We create several threads and each thread solves the problem for a given portion of the input. Then we wait for each thread to finish (join) and combine the results. It is a parallel form of Divide-And-Conquer. (prof also calls it Cilk-style)

Define fairness.

We divide the acquisition of a lock into two parts: Doorway interval D: time to actually acquire the lock (finite) Waiting interval W: time until lock is not held (unbounded) A lock algorithm is first-come-first-serve/fair if for two processes A and B the condition Dʲ ᴬ ⟶ Dᵏ ᴮ => CSʲ ᴬ ⟶ CSᵏ ᴮ holds.

What does scalability mean (in parallel programming)?

What happens to the speedup when we increase processors? (increasing linearly => program scales linearly) What happens if processor ⟶ ∞?

When does a program end?

When all (non-daemon) threads finish (NOT when main thread returns)

When is a pipeline balanced?

When every stage takes the same amount of time. An unbalanced pipeline can be balanced by making each stage take as much time as the longest one or by splitting up stages (e. g. having two dryers, first one starting to dry the clothes, second one finishing the job). The latter adds time for overhead though.

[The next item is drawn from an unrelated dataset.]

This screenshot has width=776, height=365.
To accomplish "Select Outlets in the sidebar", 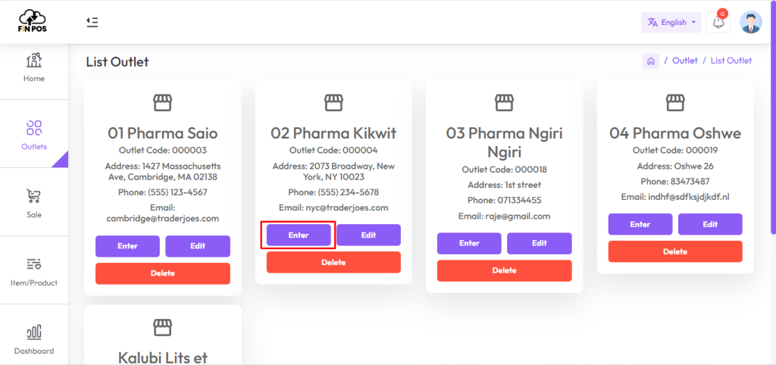I will coord(34,135).

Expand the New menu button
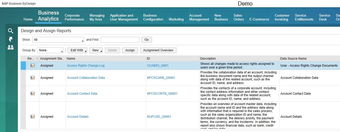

Describe the semantics of TAS.

boolean TAS (memref s) { if (mem[s] == 0) { mem[s] = 1; return true; } else { return false; } } (mem[s] == 1 also possible, declared in documentation)

Explain the pattern of Divide-And-Conquer/recursive splitting.

if cannot divide: return unitary solution divide problem in two solve first (recursively) solve second (recursively) combine solutions return result

Name the possible states a thread can be in.

new, runnable, blocked, waiting, time waiting, terminated

What are the methods wait, notify and notifyAll of a monitor in Java doing and what does one have to remember when using them?

wait() releases the monitor and thread waits on internal queue until notified. notify() wakes the highest-priority thread closest to the front of the object's internal queue. notifyAll() wakes up all waiting threads, the threads then compete for acquiring the monitor. The methods may only be called when the object is locked. One has to use the methods within synchronized code. wait has to be used within a while-loop as a thread can return from wait for other reasons than being notified (e. g. was interrupted).